New York Attorney General Tish James made it clear Monday with a court filing that she plans to get to the bottom of questions about whether or not the Trump Organization has engaged in shady business practices over the years, according to the Washington Post:

“In the filing, signed by a deputy to Attorney General Letitia James, the attorney general’s office said it is investigating Trump’s use of ‘Statements of Financial Condition’ — documents Trump sent to lenders, summarizing his assets and debts.

“The filing asks a New York state judge to compel the Trump Organization to provide information it has been withholding from investigators — including a subpoena seeking an interview with the president’s son Eric.”


Specifically, James has suspicions that the Trump Organization has inflated the value of properties and other financial holdings in order to obtain loans from lenders.


Eric Trump had been scheduled for an interview in July with investigators from the New York AG’s office, but suddenly canceled it at the last moment, which is why James is now asking a court to compel the president’s son — who serves as executive vice president of the Trump Organization and is running the company while his father is president — to agree to that interview.


In 2019, it was reported that Trump had inflated the value of a property:

“In 2011, Trump’s statement claimed that the property had been “zoned for nine luxurious homes,” and that the value of those home lots raised the value of the overall property to $261 million — far more than the $20 million assessed by local authorities.

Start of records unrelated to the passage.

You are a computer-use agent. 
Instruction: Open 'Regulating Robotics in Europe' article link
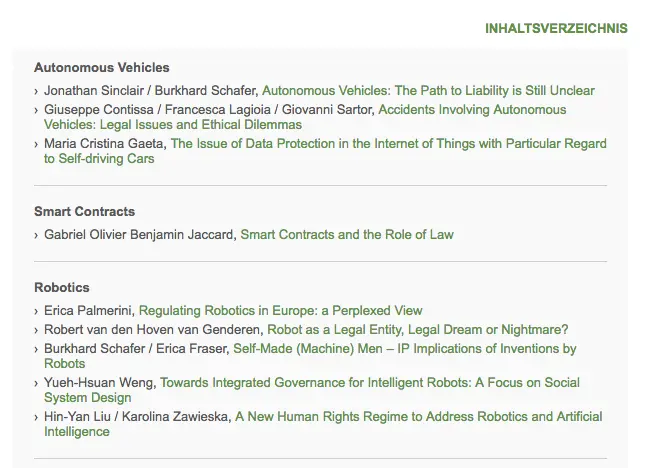point(280,311)
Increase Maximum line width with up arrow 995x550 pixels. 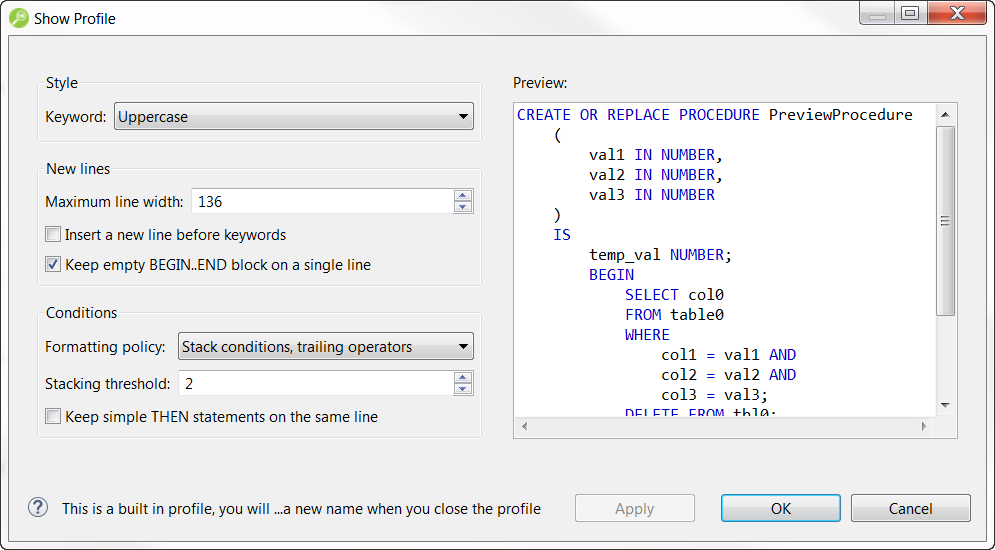(462, 196)
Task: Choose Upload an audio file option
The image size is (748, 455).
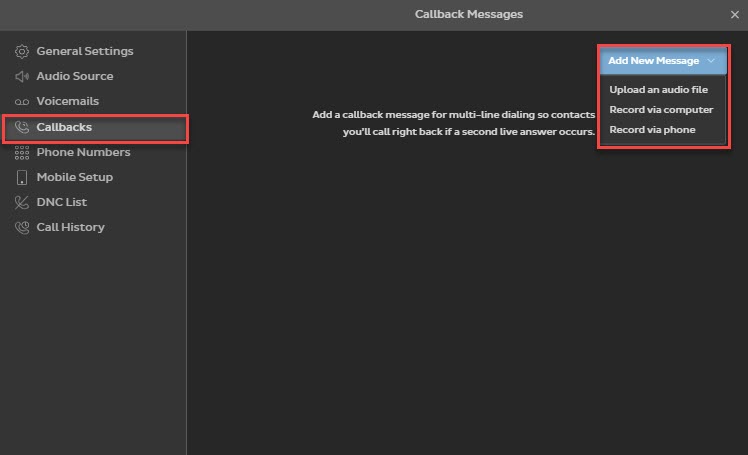Action: 658,90
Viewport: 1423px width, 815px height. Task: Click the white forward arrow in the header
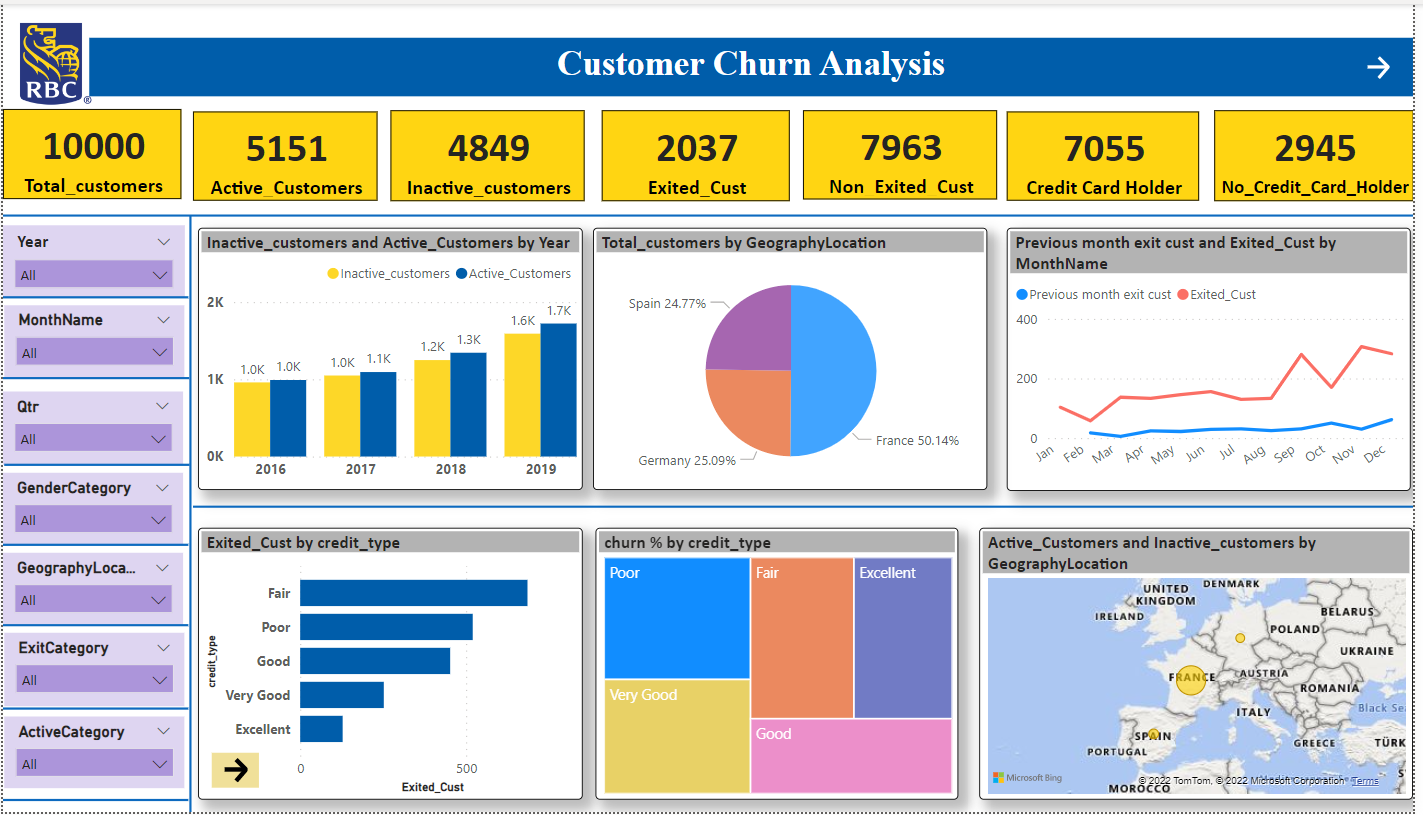click(1379, 67)
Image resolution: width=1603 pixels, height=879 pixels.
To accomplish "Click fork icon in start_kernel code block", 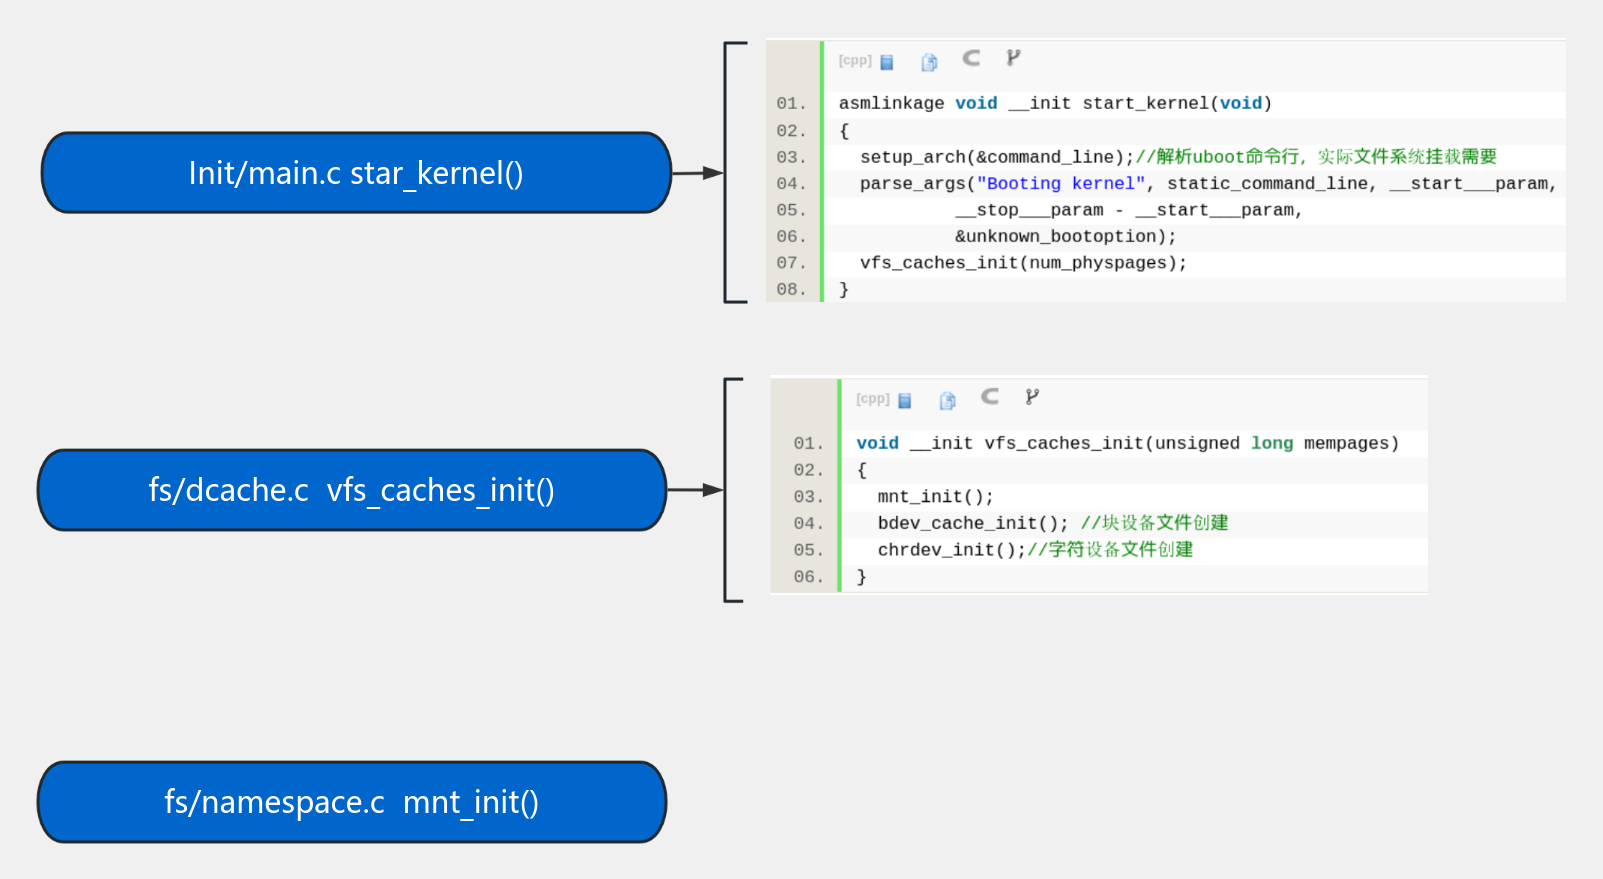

Local officials said Trump had received preliminary conceptual approval for those homes, but never completed the process or obtained final zoning permission. The homes were never built.”

The Trump family is also facing investigations from the office of Manhattan District Attorney Cyrus Vance, Jr., who has subpoenaed eight years of the president’s tax returns. Earlier this year, the U.S. Supreme Court ruled 7-2 that the president has to hand over those financial documents.